Dr. Richard Berner visited NYU Stern recently to discuss his new post as Director of the US Treasury’s Office of Financial Research (OFR), “the first federal agency devoted to quantifying threats to financial stability.” Berner addressed the NYU Stern community about the OFR’s new role in identifying and addressing key risks in financial systems. The Washington Post highlights Dr. Berner and NYU Stern Professors Robert Engle and Bruce Tuckman’s responses to this newly created federal entity.
“That’s a lot of new instrumentation on the dashboard. Could it be enough to keep the economy on the road and crash-free?
Some of the economists who came to see Berner in New York think it might be. One is Robert Engle, the director of Stern’s Volatility Institute, which in recent years has created sophisticated risk indexes. Engle won a Nobel Prize in 2003 for his work developing computer models to measure financial volatility. He sits on an expert panel that advises Berner’s office. In an interview in his office, Engle said it is possible that regulators have enough information, from newly developed tools, to avoid another crisis — if they can summon the will to follow the numbers and move in time to defuse threats. In other words, the issue might be the driver, not the dashboard.

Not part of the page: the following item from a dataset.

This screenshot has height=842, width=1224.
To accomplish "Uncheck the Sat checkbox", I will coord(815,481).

“Enormous amounts of things we know now that we didn’t know before,” Engle said. “And on top of that — and perhaps more importantly — we’ve become more able to act on what we know.”

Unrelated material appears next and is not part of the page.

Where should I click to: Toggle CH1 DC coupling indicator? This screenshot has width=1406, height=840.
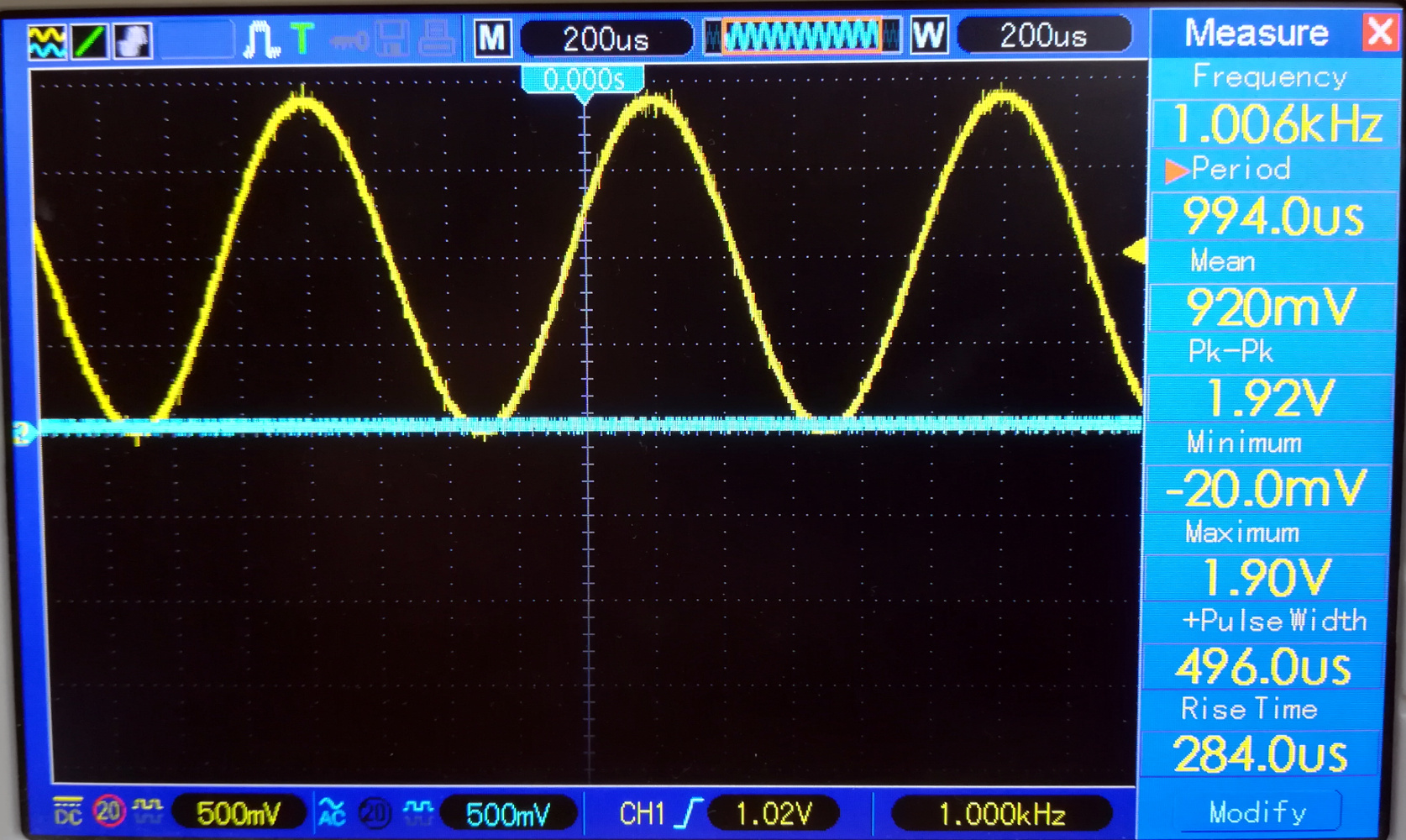pyautogui.click(x=67, y=811)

Other NYU economists worry the Office of Financial Research is chasing a mirage. Bruce Tuckman, a finance professor fresh off a long career in risk management at big Wall Street firms, said the financial system is so complex that a whole control room of indicators wouldn’t suffice to understand it. “That’s the danger with OFR,” he said. “They spend all this time on getting this data that doesn’t tell them where the risks are.”